======== Data to process ========

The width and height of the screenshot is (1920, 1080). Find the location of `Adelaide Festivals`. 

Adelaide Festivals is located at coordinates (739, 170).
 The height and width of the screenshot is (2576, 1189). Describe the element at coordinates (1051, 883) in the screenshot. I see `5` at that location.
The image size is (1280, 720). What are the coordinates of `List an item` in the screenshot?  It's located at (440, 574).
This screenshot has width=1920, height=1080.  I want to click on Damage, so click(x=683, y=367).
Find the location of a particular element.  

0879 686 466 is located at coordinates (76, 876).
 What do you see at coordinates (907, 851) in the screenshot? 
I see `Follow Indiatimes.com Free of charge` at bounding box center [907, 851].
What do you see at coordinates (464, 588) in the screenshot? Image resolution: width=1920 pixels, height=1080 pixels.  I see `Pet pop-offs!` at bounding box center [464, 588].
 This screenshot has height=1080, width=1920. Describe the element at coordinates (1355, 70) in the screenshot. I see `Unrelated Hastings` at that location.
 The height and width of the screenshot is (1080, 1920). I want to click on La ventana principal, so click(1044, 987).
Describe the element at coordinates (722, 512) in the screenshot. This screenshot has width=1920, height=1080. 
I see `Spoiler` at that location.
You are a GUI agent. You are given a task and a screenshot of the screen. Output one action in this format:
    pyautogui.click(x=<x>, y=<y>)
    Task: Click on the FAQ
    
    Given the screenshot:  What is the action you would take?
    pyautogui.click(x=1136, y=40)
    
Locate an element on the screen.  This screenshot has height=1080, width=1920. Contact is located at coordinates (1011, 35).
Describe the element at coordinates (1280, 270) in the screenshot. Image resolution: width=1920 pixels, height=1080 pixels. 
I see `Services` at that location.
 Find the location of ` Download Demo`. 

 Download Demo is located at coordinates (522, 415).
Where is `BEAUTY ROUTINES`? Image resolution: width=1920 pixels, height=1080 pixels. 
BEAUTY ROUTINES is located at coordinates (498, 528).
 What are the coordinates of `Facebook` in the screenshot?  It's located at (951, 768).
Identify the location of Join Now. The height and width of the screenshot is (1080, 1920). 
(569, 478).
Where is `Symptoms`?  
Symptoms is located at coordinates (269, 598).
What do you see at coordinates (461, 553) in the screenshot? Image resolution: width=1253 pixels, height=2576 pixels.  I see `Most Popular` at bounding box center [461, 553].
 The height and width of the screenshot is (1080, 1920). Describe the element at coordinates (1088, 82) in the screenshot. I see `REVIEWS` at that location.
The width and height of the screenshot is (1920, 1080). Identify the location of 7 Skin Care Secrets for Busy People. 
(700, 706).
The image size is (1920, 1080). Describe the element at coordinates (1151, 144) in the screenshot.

========

## Exercise goal
Copy all of the material above line for line, changing nothing.

## Problem solution
The width and height of the screenshot is (1920, 1080). Find the location of `Adelaide Festivals`. 

Adelaide Festivals is located at coordinates (739, 170).
 The height and width of the screenshot is (2576, 1189). Describe the element at coordinates (1051, 883) in the screenshot. I see `5` at that location.
The image size is (1280, 720). What are the coordinates of `List an item` in the screenshot?  It's located at (440, 574).
This screenshot has width=1920, height=1080.  I want to click on Damage, so click(x=683, y=367).
Find the location of a particular element.  

0879 686 466 is located at coordinates (76, 876).
 What do you see at coordinates (907, 851) in the screenshot? 
I see `Follow Indiatimes.com Free of charge` at bounding box center [907, 851].
What do you see at coordinates (464, 588) in the screenshot? Image resolution: width=1920 pixels, height=1080 pixels.  I see `Pet pop-offs!` at bounding box center [464, 588].
 This screenshot has height=1080, width=1920. Describe the element at coordinates (1355, 70) in the screenshot. I see `Unrelated Hastings` at that location.
 The height and width of the screenshot is (1080, 1920). I want to click on La ventana principal, so click(1044, 987).
Describe the element at coordinates (722, 512) in the screenshot. This screenshot has width=1920, height=1080. 
I see `Spoiler` at that location.
You are a GUI agent. You are given a task and a screenshot of the screen. Output one action in this format:
    pyautogui.click(x=<x>, y=<y>)
    Task: Click on the FAQ
    
    Given the screenshot:  What is the action you would take?
    pyautogui.click(x=1136, y=40)
    
Locate an element on the screen.  This screenshot has height=1080, width=1920. Contact is located at coordinates (1011, 35).
Describe the element at coordinates (1280, 270) in the screenshot. Image resolution: width=1920 pixels, height=1080 pixels. 
I see `Services` at that location.
 Find the location of ` Download Demo`. 

 Download Demo is located at coordinates (522, 415).
Where is `BEAUTY ROUTINES`? Image resolution: width=1920 pixels, height=1080 pixels. 
BEAUTY ROUTINES is located at coordinates (498, 528).
 What are the coordinates of `Facebook` in the screenshot?  It's located at (951, 768).
Identify the location of Join Now. The height and width of the screenshot is (1080, 1920). 
(569, 478).
Where is `Symptoms`?  
Symptoms is located at coordinates (269, 598).
What do you see at coordinates (461, 553) in the screenshot? Image resolution: width=1253 pixels, height=2576 pixels.  I see `Most Popular` at bounding box center [461, 553].
 The height and width of the screenshot is (1080, 1920). Describe the element at coordinates (1088, 82) in the screenshot. I see `REVIEWS` at that location.
The width and height of the screenshot is (1920, 1080). Identify the location of 7 Skin Care Secrets for Busy People. 
(700, 706).
The image size is (1920, 1080). Describe the element at coordinates (1151, 144) in the screenshot.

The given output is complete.